After lunch we returned to the hostel and discussed immigration. I talked about getting pissed off by my former employer, a certain large, financial octopus bringing Indian clerks to Minneapolis. I’ve been very reluctant to tell people about that, as detailed in an old blog post, My Job Made Me Racist. Strangely enough, I'd told Charlie about it the night before in our room as we were getting ready for bed.

That evening I joined Paul, Sara, Hannah, Nolan and Andrew (I think) to climb the hill that the hostel was at the bottom of. Somebody wanted to see the big amphitheater at the top. We’d asked Maggie about it the first (or 2nd) morning. She said it lost its cover because the construction company used shoddy material.
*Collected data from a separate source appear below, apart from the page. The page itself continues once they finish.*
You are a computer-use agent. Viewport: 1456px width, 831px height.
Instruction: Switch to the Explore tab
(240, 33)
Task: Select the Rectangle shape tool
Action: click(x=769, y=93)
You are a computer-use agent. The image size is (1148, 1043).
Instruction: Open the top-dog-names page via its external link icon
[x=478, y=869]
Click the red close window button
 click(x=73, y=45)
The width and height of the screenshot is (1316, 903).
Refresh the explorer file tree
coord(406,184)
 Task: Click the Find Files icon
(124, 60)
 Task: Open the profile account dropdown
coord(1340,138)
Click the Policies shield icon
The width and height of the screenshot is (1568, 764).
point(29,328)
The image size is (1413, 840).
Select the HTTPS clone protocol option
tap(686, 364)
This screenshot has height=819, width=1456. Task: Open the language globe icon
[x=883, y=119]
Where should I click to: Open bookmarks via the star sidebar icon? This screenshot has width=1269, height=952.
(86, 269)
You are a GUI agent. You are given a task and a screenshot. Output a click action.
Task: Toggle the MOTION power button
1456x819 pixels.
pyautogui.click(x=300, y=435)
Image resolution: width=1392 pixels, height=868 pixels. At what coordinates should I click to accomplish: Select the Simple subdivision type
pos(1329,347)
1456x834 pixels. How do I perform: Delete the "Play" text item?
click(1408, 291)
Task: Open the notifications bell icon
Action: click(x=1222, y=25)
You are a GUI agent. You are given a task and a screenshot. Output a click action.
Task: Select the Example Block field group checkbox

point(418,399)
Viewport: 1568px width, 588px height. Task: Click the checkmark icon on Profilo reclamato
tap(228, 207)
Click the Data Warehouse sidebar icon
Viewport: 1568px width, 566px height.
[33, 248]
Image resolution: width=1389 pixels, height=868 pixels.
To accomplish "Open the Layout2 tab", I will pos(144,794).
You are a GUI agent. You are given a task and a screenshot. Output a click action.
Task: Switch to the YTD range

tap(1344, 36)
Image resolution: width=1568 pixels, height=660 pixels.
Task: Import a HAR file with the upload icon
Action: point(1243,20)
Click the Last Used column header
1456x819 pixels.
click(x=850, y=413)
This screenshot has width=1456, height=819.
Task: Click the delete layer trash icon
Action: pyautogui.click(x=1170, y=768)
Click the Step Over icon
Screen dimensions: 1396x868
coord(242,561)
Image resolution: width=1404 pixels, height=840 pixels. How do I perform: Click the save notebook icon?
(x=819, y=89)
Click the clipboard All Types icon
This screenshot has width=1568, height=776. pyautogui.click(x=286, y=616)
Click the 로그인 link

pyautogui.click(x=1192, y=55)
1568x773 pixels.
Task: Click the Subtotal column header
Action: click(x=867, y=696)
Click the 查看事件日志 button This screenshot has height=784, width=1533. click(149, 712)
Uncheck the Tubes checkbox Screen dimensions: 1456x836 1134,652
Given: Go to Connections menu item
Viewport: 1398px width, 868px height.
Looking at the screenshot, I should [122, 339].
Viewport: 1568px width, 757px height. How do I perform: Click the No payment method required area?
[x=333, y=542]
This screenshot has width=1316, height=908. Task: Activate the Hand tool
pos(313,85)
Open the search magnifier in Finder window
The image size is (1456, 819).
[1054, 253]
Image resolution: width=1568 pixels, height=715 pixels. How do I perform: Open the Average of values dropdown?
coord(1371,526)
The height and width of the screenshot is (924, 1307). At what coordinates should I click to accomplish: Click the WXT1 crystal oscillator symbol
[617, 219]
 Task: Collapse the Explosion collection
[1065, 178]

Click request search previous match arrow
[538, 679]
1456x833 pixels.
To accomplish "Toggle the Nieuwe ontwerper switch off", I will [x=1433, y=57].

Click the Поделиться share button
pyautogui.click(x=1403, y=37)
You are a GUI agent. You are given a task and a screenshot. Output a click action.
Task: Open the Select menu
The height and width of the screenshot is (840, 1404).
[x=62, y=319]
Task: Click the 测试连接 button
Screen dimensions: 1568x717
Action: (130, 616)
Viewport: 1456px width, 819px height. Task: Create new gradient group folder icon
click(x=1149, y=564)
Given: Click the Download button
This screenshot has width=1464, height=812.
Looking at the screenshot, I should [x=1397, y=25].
Without that background, it looked like a fancy observatory instead of a glaring example of government corruption.

We climbed some steep, cobblestone streets through a poor neighborhood. Later, Maggie said if she'd known we were going up there, she would've suggested a different route, because it's a rough part of town. On one of the steepest streets, I looked into an apartment; the curtain covering the door had been pulled to the side. It looked poor, but they had some nice audiovisual equipment.

I wondered about their priorities or what goods and services have access to, assuming it was all acquired legally. Electronics may be more easily purchased (or stolen) than other, more basic necessities of the Good Life.

We had to walk under the last street to get to the amphitheater. There were murals in the passage, but I didn't recognize any of the historical figures included therein. The amphitheater turned out to be Oaxaca City's Inspiration Point. We kept passing teenage couples, most of whom were not making out, but they appeared to be looking for the right spot to start making out or waiting for us to pass.

We circumnavigated the place and took a different route back, down a long line of stairs lined with street lights, which was helpful since the sun had just set. There was a woman working in a garden along the path, with whom we spoke. Hannah did most of the talking, since she was the strongest Spanish speaker in the group. After the stairs, we weaved our way down streets, passing a building with a loud gathering inside that looked like either an evangelical church service or a game show.

There was also a currency exchange (casa de cambio) on our way. It was closed, but I was curious about the exchange rate, so I crossed the street to look. They had a chalkboard out front with the dollar-to-peso rates. It showed 16.66 pesos to the dollar, which was about 2 fewer pesos than the day before. I was struck by the volatility and the occurrence of “666.”

For dinner, I joined Andrew, Alan, Nolan and Hannah at El Trompo, a little taco place near the hostel. There was a TV showing a Mexican soccer match with several young men gathered around. I was concerned about the wait staff wearing masks. It didn’t fill me with confidence, but it was a common sight on street vendors and waiters in the city. I ordered a large dish called the Matahambre ("It kills hunger."), a name that proved prophetic. It was very good, basically everything on their limited menu, chicken, peppers and cheese with tortillas.

I switched to the downstairs shower on Day 2, but it wasn't until Day 3 that I realized the water dials were for hot and cold, respectively, knowledge of which considerably enhanced my showering experience.

I went to bed quite peacefully that night, little suspecting what fiendish plot was being hatched by the Mexican microbes that had recently gained residency in my gastrointestinal system. (Don’t worry; it wasn’t that gross.)